⟨
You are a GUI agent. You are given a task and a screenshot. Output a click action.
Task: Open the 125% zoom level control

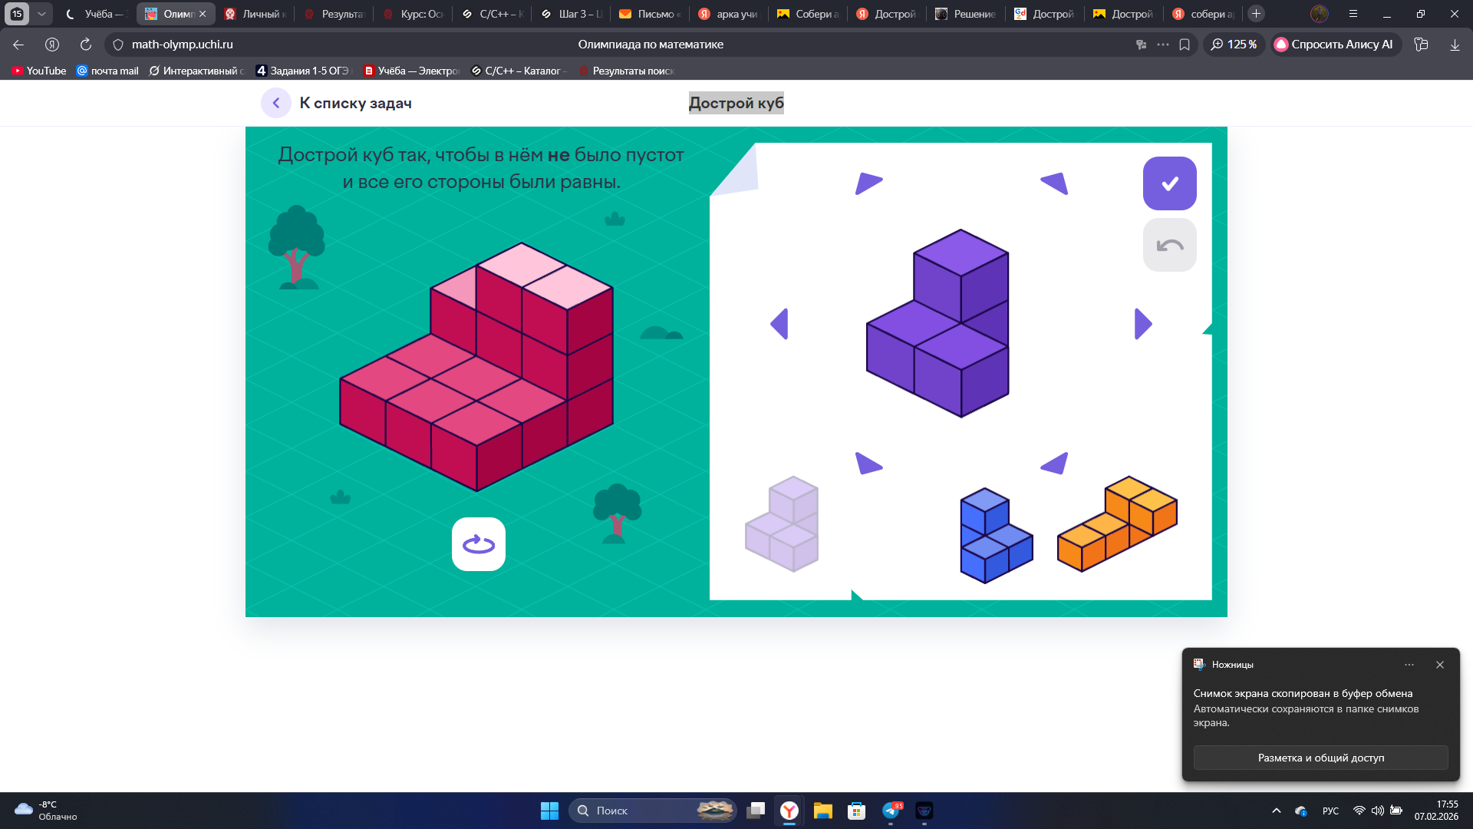(1234, 45)
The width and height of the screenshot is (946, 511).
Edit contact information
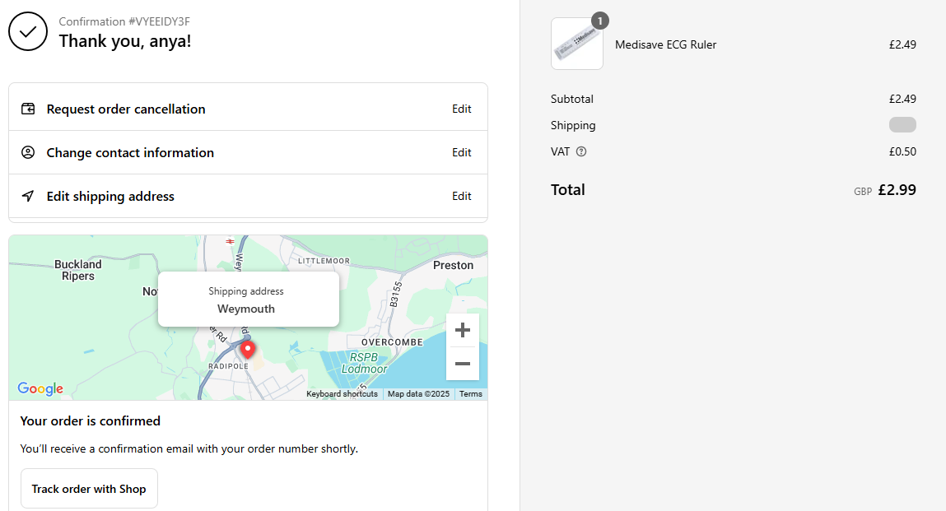coord(461,152)
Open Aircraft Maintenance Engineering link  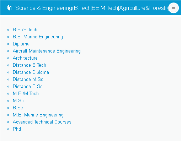click(47, 51)
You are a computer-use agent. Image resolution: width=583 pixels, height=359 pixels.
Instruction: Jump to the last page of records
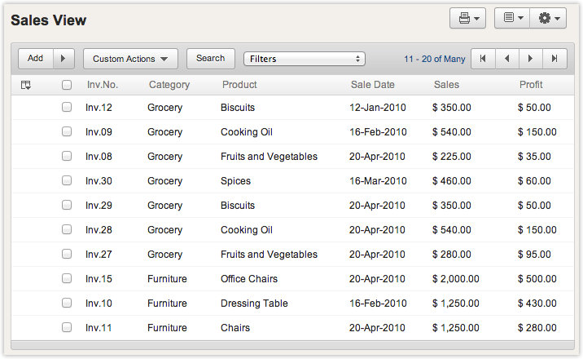tap(555, 59)
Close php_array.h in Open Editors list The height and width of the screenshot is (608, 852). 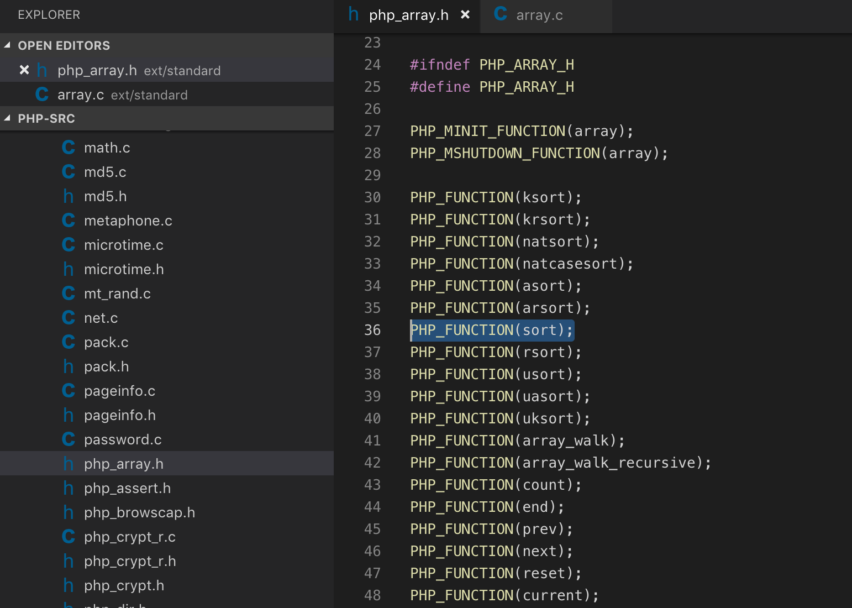point(24,70)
⟩
— Objective —
Pick out every line of the entries above that contains the word "agent", and copy those lines. Case counts.

— Answer for this exercise —
You are a GUI agent. You are given a task and a screenshot. Output a click action.
You are a computer-use agent. Image resolution: width=583 pixels, height=359 pixels.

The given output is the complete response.